▶ [What you need to do]:
An exact copy of all the records is the expected answer.

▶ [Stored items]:
Segment Open
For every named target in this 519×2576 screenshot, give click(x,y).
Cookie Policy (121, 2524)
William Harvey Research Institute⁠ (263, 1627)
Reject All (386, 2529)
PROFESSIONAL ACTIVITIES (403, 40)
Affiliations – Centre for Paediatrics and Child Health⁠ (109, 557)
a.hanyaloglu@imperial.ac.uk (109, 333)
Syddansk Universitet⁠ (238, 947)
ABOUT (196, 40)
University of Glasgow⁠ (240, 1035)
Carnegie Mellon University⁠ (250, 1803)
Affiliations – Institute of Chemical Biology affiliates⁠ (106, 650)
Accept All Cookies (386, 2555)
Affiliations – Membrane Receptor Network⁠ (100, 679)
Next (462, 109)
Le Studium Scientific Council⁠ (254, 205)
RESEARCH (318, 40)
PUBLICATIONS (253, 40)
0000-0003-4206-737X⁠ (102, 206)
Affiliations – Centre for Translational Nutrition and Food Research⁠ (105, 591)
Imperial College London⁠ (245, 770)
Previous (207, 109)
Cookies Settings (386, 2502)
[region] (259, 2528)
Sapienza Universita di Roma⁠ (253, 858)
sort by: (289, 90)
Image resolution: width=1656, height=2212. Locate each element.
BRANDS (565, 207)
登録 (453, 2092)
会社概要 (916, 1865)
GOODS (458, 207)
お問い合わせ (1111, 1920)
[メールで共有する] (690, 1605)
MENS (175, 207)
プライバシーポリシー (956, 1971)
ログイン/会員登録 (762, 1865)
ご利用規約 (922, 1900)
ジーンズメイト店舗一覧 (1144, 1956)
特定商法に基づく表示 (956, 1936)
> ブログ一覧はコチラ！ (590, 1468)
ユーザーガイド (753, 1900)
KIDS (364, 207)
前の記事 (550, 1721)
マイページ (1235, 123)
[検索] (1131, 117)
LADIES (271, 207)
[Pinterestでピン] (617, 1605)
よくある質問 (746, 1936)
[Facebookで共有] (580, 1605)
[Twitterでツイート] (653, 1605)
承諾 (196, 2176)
Segment Closed
▶ [Written reply]:
For every named target in this 519×2576 screenshot, give click(x,y).
Cookie Policy (121, 2524)
William Harvey Research Institute⁠ (263, 1627)
Reject All (386, 2529)
PROFESSIONAL ACTIVITIES (403, 40)
Affiliations – Centre for Paediatrics and Child Health⁠ (109, 557)
a.hanyaloglu@imperial.ac.uk (109, 333)
Syddansk Universitet⁠ (238, 947)
ABOUT (196, 40)
University of Glasgow⁠ (240, 1035)
Carnegie Mellon University⁠ (250, 1803)
Affiliations – Institute of Chemical Biology affiliates⁠ (106, 650)
Accept All Cookies (386, 2555)
Affiliations – Membrane Receptor Network⁠ (100, 679)
Next (462, 109)
Le Studium Scientific Council⁠ (254, 205)
RESEARCH (318, 40)
PUBLICATIONS (253, 40)
0000-0003-4206-737X⁠ (102, 206)
Affiliations – Centre for Translational Nutrition and Food Research⁠ (105, 591)
Imperial College London⁠ (245, 770)
Previous (207, 109)
Cookies Settings (386, 2502)
[region] (259, 2528)
Sapienza Universita di Roma⁠ (253, 858)
sort by: (289, 90)
Image resolution: width=1656, height=2212. Locate each element.
BRANDS (565, 207)
登録 (453, 2092)
会社概要 (916, 1865)
GOODS (458, 207)
お問い合わせ (1111, 1920)
[メールで共有する] (690, 1605)
MENS (175, 207)
プライバシーポリシー (956, 1971)
ログイン/会員登録 (762, 1865)
ご利用規約 (922, 1900)
ジーンズメイト店舗一覧 (1144, 1956)
特定商法に基づく表示 (956, 1936)
> ブログ一覧はコチラ！ (590, 1468)
ユーザーガイド (753, 1900)
KIDS (364, 207)
前の記事 (550, 1721)
マイページ (1235, 123)
[検索] (1131, 117)
LADIES (271, 207)
[Pinterestでピン] (617, 1605)
よくある質問 (746, 1936)
[Facebookで共有] (580, 1605)
[Twitterでツイート] (653, 1605)
承諾 (196, 2176)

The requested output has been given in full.